EDUCACIÓN INFANTIL AKWẼ-XERENTE
de las políticas educativas para la infancia indígena a la precarización del trabajo docente
DOI:
https://doi.org/10.63595/momento.v35i1.20471Palabras clave:
Educación infantil indígena, Materialismo histórico-dialéctico, Pedagogía histórico-crítica, Formación docente, Niño y infancia indígenaResumen
La educación infantil indígena se configura como un derecho garantizado y, además, representa una elección colectiva; sin embargo, su implementación ha ocurrido en medio de numerosos desafíos. Este artículo propone analizar los datos relativos a la oferta de educación infantil indígena en el Territorio Akwẽ-Xerente, en Tocantínia, estado de Tocantins, partiendo de la siguiente pregunta central: ¿Cuál es el diagnóstico de la Educación Infantil Indígena en el Territorio Akwẽ-Xerente, considerando los desafíos enfrentados en la implementación de esta etapa, las condiciones de trabajo docente y la influencia de estas en las prácticas pedagógicas? El marco teórico-metodológico se fundamenta en la Pedagogía histórico-crítica y en el método del materialismo histórico-dialéctico. Los resultados señalan que todos los profesores que actúan en la educación infantil indígena Akwẽ-Xerente pertenecen a la propia comunidad, factor considerado esencial para esta etapa del desarrollo infantil.

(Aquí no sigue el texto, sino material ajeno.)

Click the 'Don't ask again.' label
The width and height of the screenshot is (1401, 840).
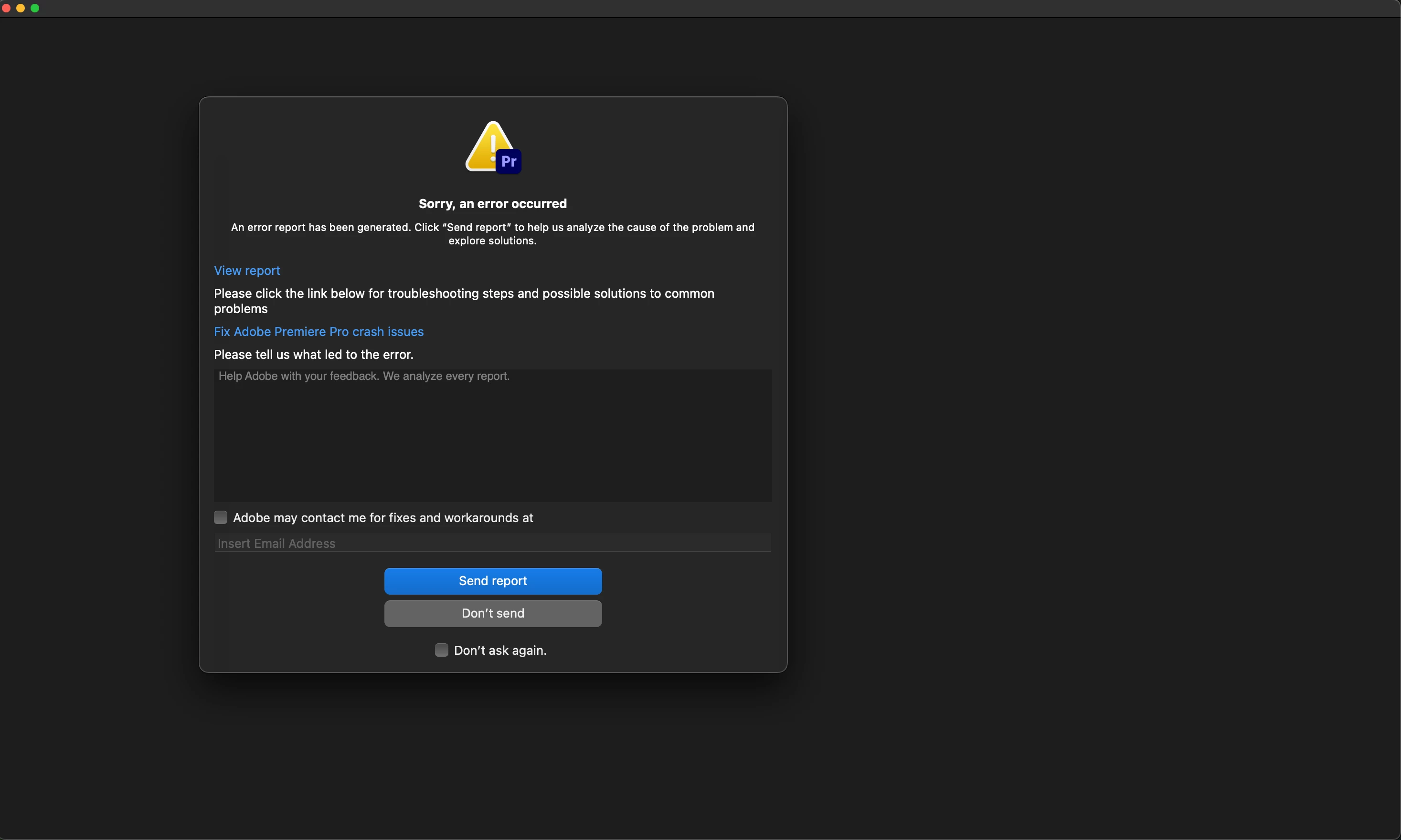coord(500,651)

Aunque algunos poseen formación en magisterio indígena (técnico de nivel medio), se verifica que la mayoría no cuenta con titulación universitaria y mantiene un vínculo laboral temporal con el municipio, lo que indica la precarización del trabajo docente. Esto señala contradicciones estructurales del modo de producción vigente, pues las condiciones materiales de existencia, como el acceso a la formación y a la estabilidad laboral, están determinadas por las relaciones sociales e históricas de producción, que en el sistema capitalista tienden a perpetuar desigualdades.